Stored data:
----------------

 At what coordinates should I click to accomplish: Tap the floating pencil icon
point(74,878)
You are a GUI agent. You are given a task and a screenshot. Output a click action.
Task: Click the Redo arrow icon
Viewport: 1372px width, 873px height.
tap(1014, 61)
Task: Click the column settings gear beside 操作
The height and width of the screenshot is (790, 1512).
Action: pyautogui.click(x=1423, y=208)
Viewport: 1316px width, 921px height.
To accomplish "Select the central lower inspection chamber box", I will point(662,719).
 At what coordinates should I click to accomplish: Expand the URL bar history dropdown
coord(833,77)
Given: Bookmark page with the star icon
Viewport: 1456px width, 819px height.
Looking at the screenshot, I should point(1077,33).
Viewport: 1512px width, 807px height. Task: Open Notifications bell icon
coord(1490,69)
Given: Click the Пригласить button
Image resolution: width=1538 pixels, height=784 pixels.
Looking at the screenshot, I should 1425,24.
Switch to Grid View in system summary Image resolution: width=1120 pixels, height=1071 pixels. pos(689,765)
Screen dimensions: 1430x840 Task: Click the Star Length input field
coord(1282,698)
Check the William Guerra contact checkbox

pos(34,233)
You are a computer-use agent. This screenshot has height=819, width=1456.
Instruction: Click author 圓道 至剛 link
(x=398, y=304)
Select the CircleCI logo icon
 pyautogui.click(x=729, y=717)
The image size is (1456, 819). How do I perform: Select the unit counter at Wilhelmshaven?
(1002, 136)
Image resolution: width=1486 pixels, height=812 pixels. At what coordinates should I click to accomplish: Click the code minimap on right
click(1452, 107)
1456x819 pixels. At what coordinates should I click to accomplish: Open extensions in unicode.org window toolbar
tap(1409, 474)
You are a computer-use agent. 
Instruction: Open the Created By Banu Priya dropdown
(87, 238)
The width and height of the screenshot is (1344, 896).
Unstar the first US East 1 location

----------------

Try it: The data must be given again in full. Keep every line identical.

Result of this exercise:
 At what coordinates should I click to accomplish: Tap the floating pencil icon
point(74,878)
You are a GUI agent. You are given a task and a screenshot. Output a click action.
Task: Click the Redo arrow icon
Viewport: 1372px width, 873px height.
tap(1014, 61)
Task: Click the column settings gear beside 操作
The height and width of the screenshot is (790, 1512).
Action: pyautogui.click(x=1423, y=208)
Viewport: 1316px width, 921px height.
To accomplish "Select the central lower inspection chamber box", I will point(662,719).
 At what coordinates should I click to accomplish: Expand the URL bar history dropdown
coord(833,77)
Given: Bookmark page with the star icon
Viewport: 1456px width, 819px height.
Looking at the screenshot, I should point(1077,33).
Viewport: 1512px width, 807px height. Task: Open Notifications bell icon
coord(1490,69)
Given: Click the Пригласить button
Image resolution: width=1538 pixels, height=784 pixels.
Looking at the screenshot, I should 1425,24.
Switch to Grid View in system summary Image resolution: width=1120 pixels, height=1071 pixels. pos(689,765)
Screen dimensions: 1430x840 Task: Click the Star Length input field
coord(1282,698)
Check the William Guerra contact checkbox

pos(34,233)
You are a computer-use agent. This screenshot has height=819, width=1456.
Instruction: Click author 圓道 至剛 link
(x=398, y=304)
Select the CircleCI logo icon
 pyautogui.click(x=729, y=717)
The image size is (1456, 819). How do I perform: Select the unit counter at Wilhelmshaven?
(1002, 136)
Image resolution: width=1486 pixels, height=812 pixels. At what coordinates should I click to accomplish: Click the code minimap on right
click(1452, 107)
1456x819 pixels. At what coordinates should I click to accomplish: Open extensions in unicode.org window toolbar
tap(1409, 474)
You are a computer-use agent. 
Instruction: Open the Created By Banu Priya dropdown
(87, 238)
The width and height of the screenshot is (1344, 896).
Unstar the first US East 1 location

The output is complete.